* What you need to do
The copy must run from the line containing "Image resolution: width=653" through the final line of the records, both included, exactly as written. It should contain no pictures.

Collected data
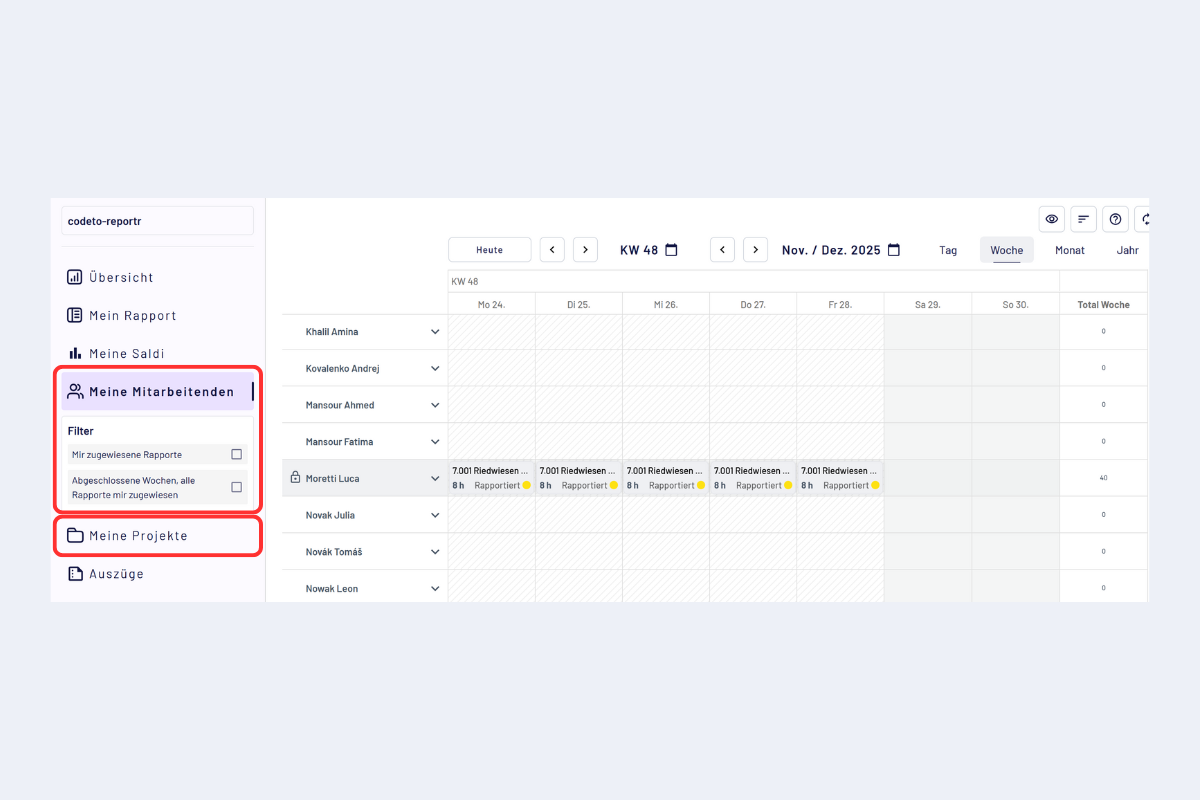
Task: Open the sort options icon
Action: (x=1083, y=219)
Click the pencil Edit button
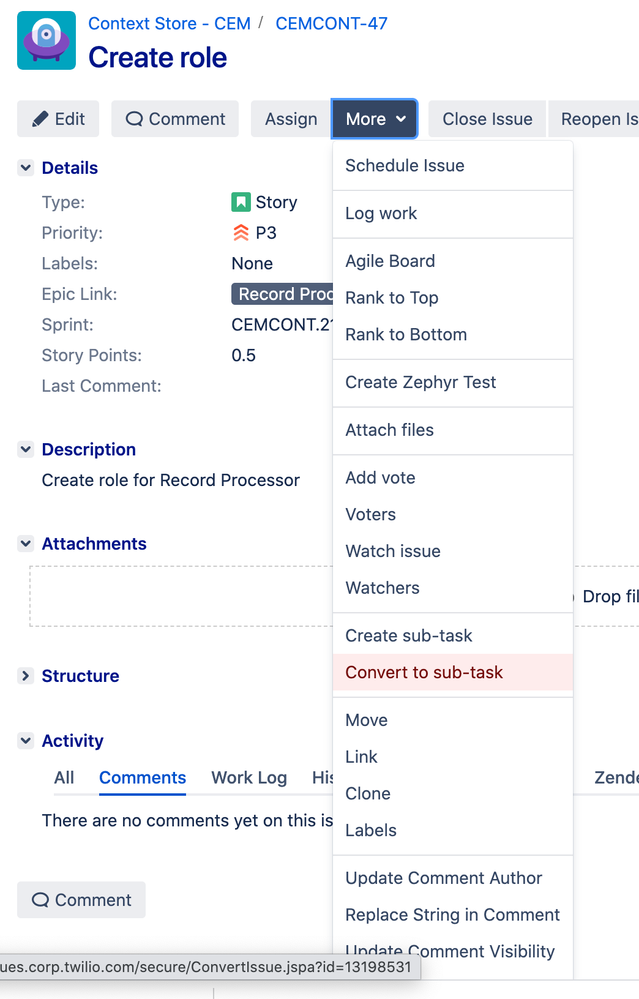This screenshot has height=999, width=639. [58, 119]
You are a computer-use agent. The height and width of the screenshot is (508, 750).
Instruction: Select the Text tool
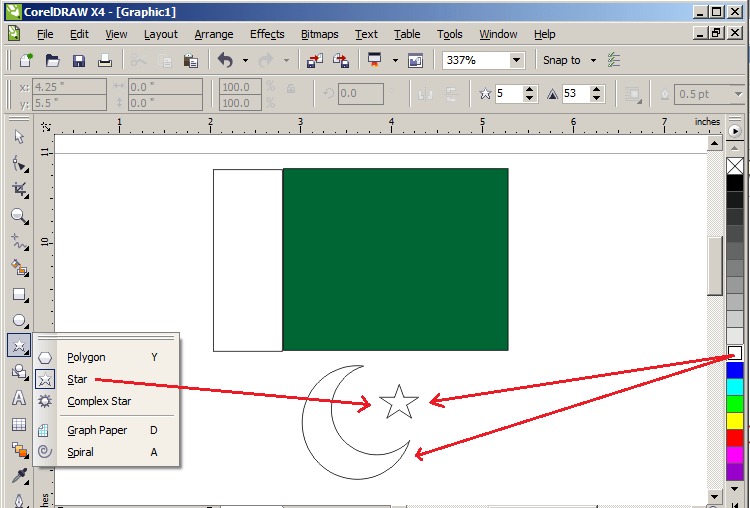(18, 398)
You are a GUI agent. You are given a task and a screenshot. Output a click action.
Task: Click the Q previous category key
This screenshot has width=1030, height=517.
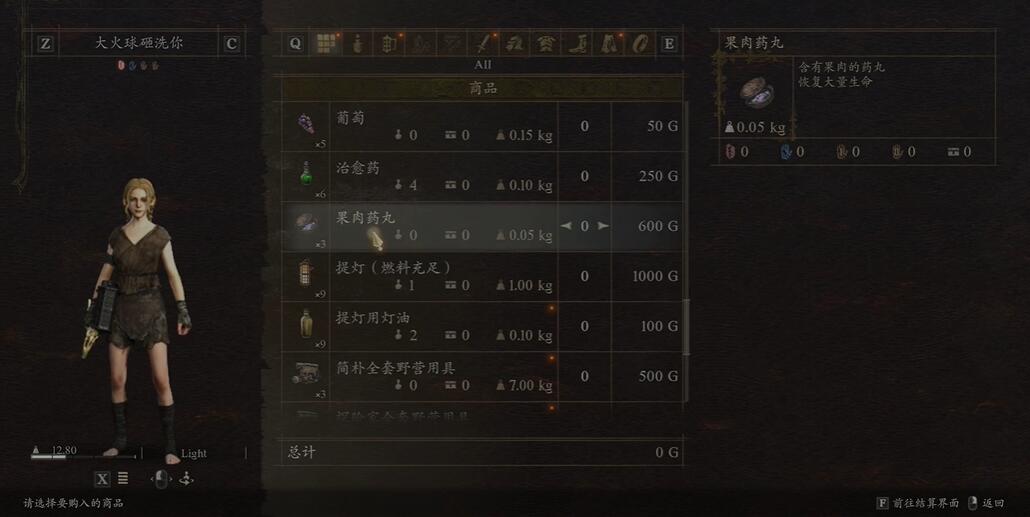point(296,44)
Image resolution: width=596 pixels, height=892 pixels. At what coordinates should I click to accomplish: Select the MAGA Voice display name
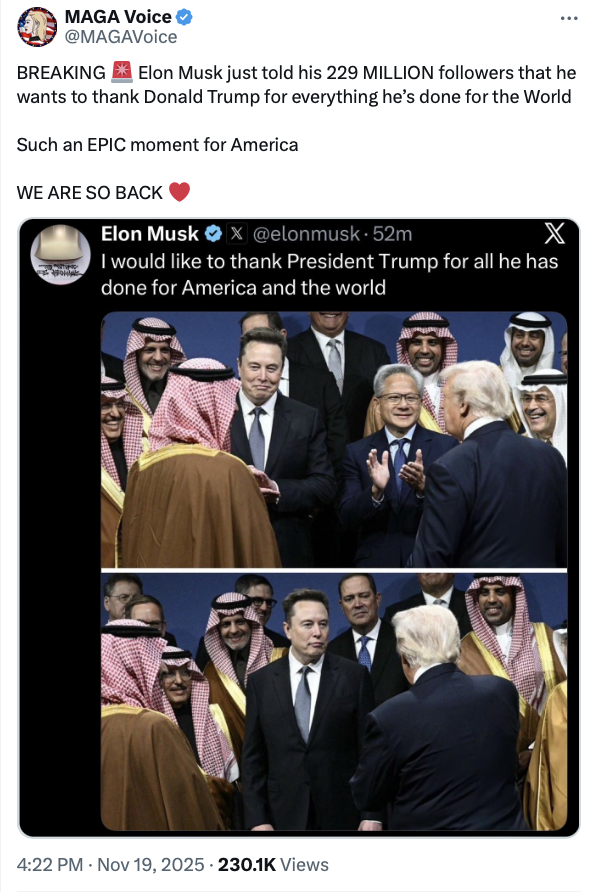(x=108, y=15)
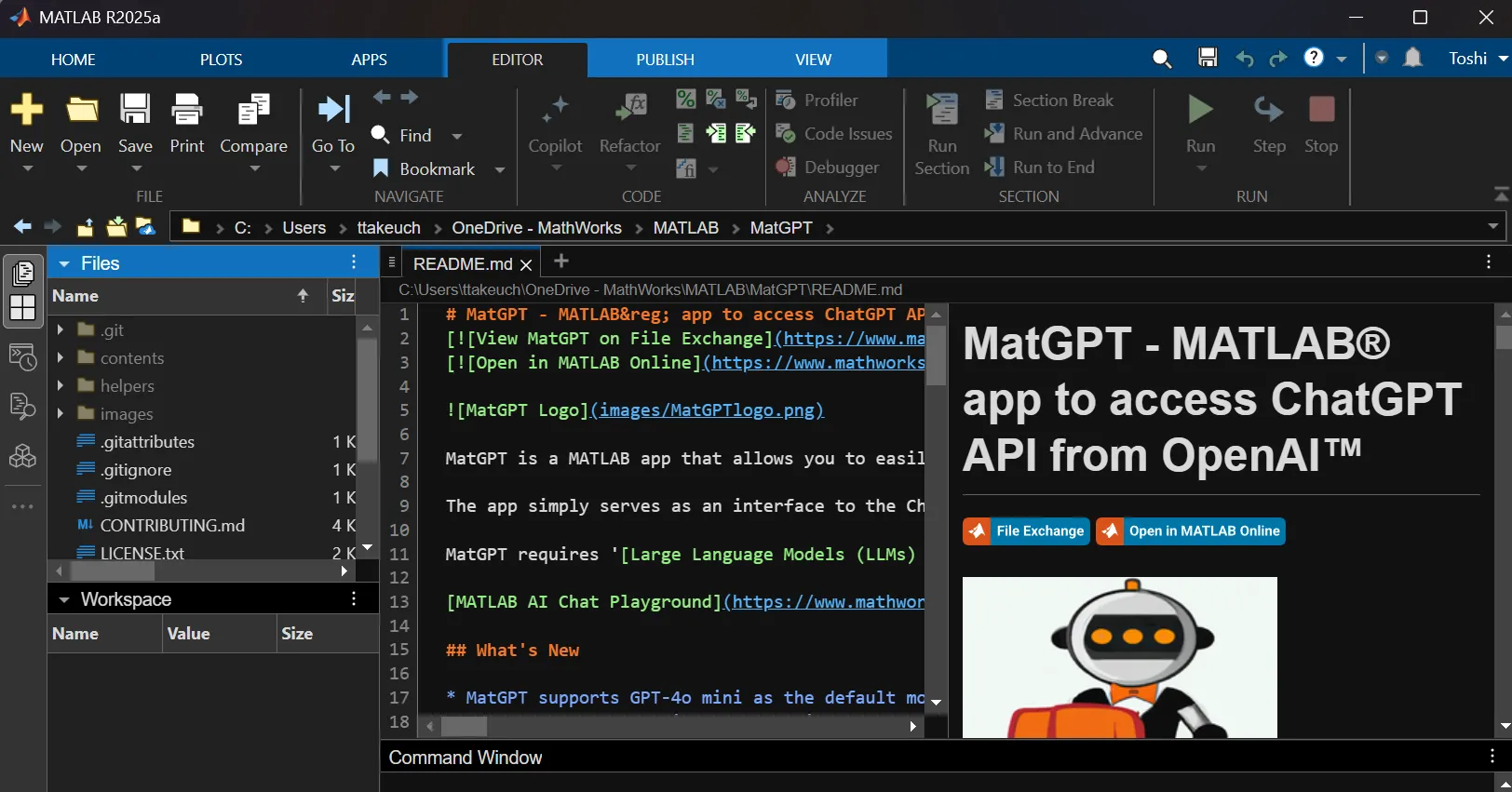Click the editor's horizontal scrollbar thumb
Image resolution: width=1512 pixels, height=792 pixels.
pos(464,726)
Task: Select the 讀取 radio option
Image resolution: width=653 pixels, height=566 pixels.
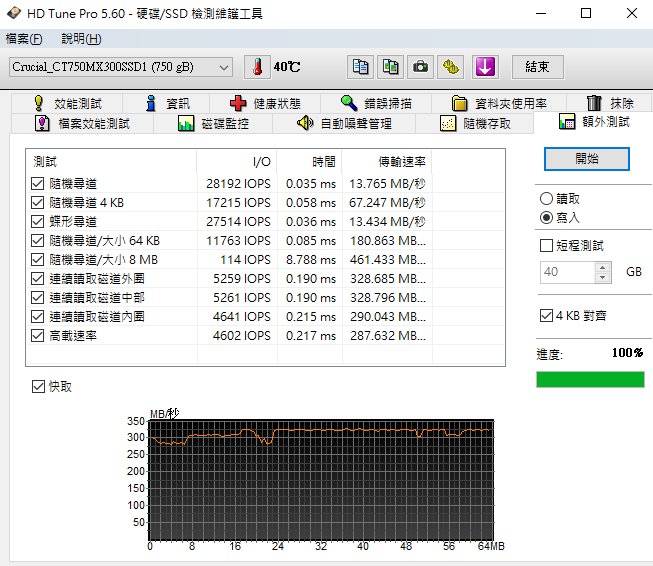Action: [x=546, y=199]
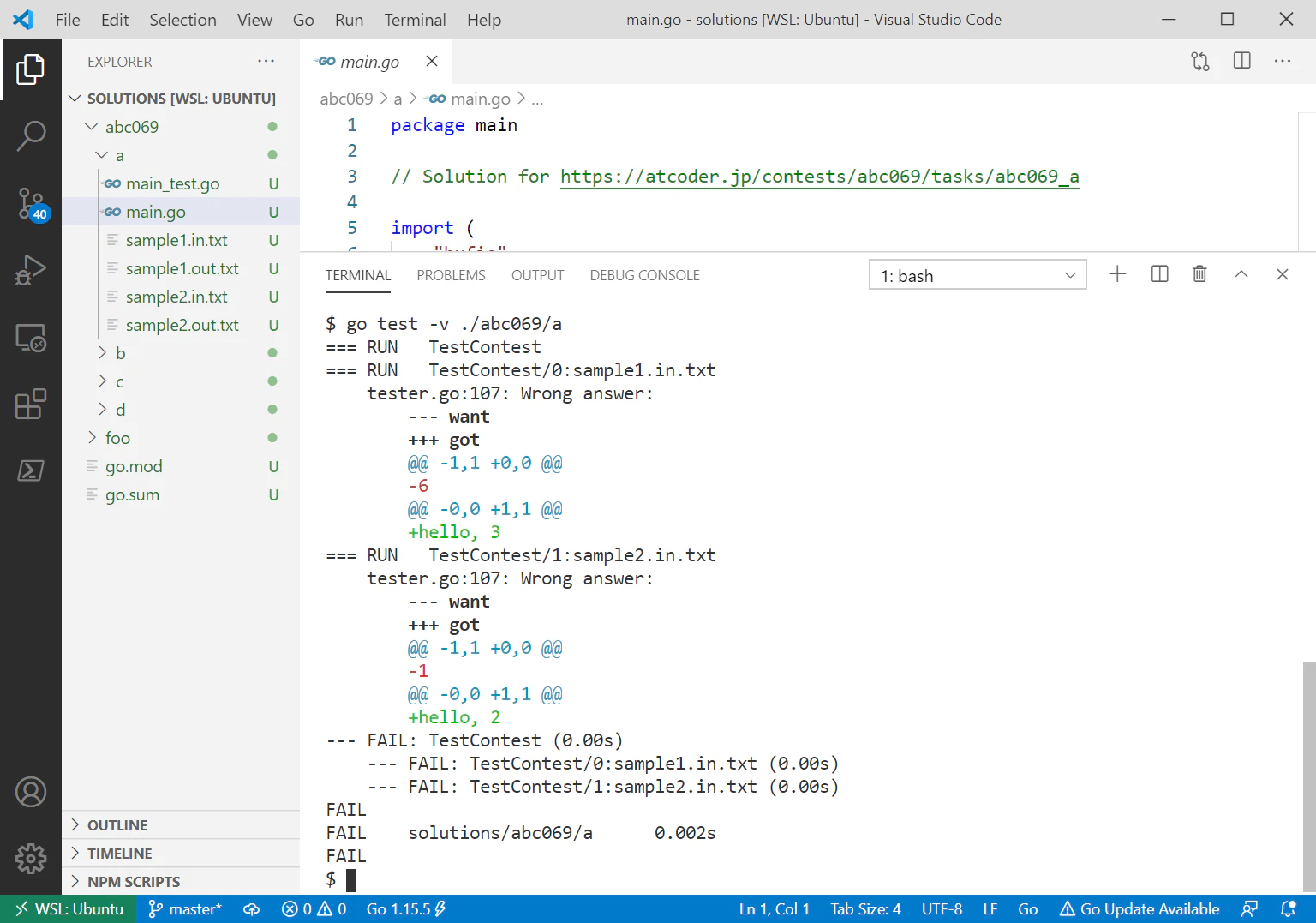This screenshot has width=1316, height=923.
Task: Click the Split Editor Right icon
Action: click(1241, 61)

* Solution for this exercise
Image resolution: width=653 pixels, height=566 pixels.
Action: [x=546, y=199]
This screenshot has width=1316, height=923.
Task: Click the Split Editor Right icon
Action: click(1241, 61)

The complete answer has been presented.